Work required:
Please turn the data below into a numbered list, one line per item, leaving out any blank lines.

Provided data:
------------------------------------------------------------

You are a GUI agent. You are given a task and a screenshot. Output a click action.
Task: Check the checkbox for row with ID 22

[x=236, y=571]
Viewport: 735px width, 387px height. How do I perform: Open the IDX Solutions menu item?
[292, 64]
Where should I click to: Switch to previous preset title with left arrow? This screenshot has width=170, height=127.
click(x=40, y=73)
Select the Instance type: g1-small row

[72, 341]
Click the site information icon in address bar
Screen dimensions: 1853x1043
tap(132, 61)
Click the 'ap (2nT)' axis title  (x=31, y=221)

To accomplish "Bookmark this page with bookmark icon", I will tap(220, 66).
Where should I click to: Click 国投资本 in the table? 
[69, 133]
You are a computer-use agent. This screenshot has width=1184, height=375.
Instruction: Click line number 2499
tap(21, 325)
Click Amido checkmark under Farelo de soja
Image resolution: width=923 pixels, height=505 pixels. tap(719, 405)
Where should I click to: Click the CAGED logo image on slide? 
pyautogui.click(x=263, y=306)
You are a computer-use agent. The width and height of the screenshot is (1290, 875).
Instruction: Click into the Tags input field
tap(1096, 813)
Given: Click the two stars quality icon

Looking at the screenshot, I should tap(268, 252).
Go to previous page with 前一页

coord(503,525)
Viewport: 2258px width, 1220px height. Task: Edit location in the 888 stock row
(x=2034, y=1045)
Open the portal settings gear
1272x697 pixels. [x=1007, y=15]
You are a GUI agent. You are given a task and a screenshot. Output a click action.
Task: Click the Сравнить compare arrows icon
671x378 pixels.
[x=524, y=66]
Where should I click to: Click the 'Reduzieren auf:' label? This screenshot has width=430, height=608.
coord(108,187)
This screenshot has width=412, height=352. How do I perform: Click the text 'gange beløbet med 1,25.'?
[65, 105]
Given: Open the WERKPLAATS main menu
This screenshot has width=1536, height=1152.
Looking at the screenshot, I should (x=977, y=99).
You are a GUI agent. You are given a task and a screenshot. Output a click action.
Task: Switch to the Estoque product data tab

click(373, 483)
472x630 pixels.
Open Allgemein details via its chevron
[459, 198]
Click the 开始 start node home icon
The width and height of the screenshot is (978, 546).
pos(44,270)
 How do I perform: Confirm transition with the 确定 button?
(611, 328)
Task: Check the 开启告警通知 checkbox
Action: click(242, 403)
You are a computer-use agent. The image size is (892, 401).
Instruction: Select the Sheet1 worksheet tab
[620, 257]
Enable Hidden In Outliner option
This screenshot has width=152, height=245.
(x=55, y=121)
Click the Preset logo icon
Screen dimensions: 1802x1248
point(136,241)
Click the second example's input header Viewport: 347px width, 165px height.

------------------------------------------------------------

The reply:
1. You are a GUI agent. You are given a task and a screenshot. Output a click action.
2. Task: Check the checkbox for row with ID 22
3. [x=236, y=571]
4. Viewport: 735px width, 387px height. How do I perform: Open the IDX Solutions menu item?
5. [292, 64]
6. Where should I click to: Switch to previous preset title with left arrow? This screenshot has width=170, height=127.
7. click(x=40, y=73)
8. Select the Instance type: g1-small row
9. [72, 341]
10. Click the site information icon in address bar
11. Screen dimensions: 1853x1043
12. tap(132, 61)
13. Click the 'ap (2nT)' axis title  (x=31, y=221)
14. To accomplish "Bookmark this page with bookmark icon", I will tap(220, 66).
15. Where should I click to: Click 国投资本 in the table? 
16. [69, 133]
17. You are a computer-use agent. This screenshot has width=1184, height=375.
18. Instruction: Click line number 2499
19. tap(21, 325)
20. Click Amido checkmark under Farelo de soja
21. Image resolution: width=923 pixels, height=505 pixels. tap(719, 405)
22. Where should I click to: Click the CAGED logo image on slide? 
23. pyautogui.click(x=263, y=306)
24. You are a computer-use agent. The width and height of the screenshot is (1290, 875).
25. Instruction: Click into the Tags input field
26. tap(1096, 813)
27. Given: Click the two stars quality icon
28. Looking at the screenshot, I should tap(268, 252).
29. Go to previous page with 前一页
30. coord(503,525)
31. Viewport: 2258px width, 1220px height. Task: Edit location in the 888 stock row
32. (x=2034, y=1045)
33. Open the portal settings gear
34. 1272x697 pixels. [x=1007, y=15]
35. You are a GUI agent. You are given a task and a screenshot. Output a click action.
36. Task: Click the Сравнить compare arrows icon
37. 671x378 pixels.
38. [x=524, y=66]
39. Where should I click to: Click the 'Reduzieren auf:' label? This screenshot has width=430, height=608.
40. coord(108,187)
41. This screenshot has width=412, height=352. How do I perform: Click the text 'gange beløbet med 1,25.'?
42. [65, 105]
43. Given: Open the WERKPLAATS main menu
44. This screenshot has width=1536, height=1152.
45. Looking at the screenshot, I should (x=977, y=99).
46. You are a GUI agent. You are given a task and a screenshot. Output a click action.
47. Task: Switch to the Estoque product data tab
48. click(373, 483)
49. 472x630 pixels.
50. Open Allgemein details via its chevron
51. [459, 198]
52. Click the 开始 start node home icon
53. The width and height of the screenshot is (978, 546).
54. pos(44,270)
55.  How do I perform: Confirm transition with the 确定 button?
56. (611, 328)
57. Task: Check the 开启告警通知 checkbox
58. Action: click(242, 403)
59. You are a computer-use agent. The image size is (892, 401).
60. Instruction: Select the Sheet1 worksheet tab
61. [620, 257]
62. Enable Hidden In Outliner option
63. This screenshot has width=152, height=245.
64. (x=55, y=121)
65. Click the Preset logo icon
66. Screen dimensions: 1802x1248
67. point(136,241)
68. Click the second example's input header Viewport: 347px width, 165px height.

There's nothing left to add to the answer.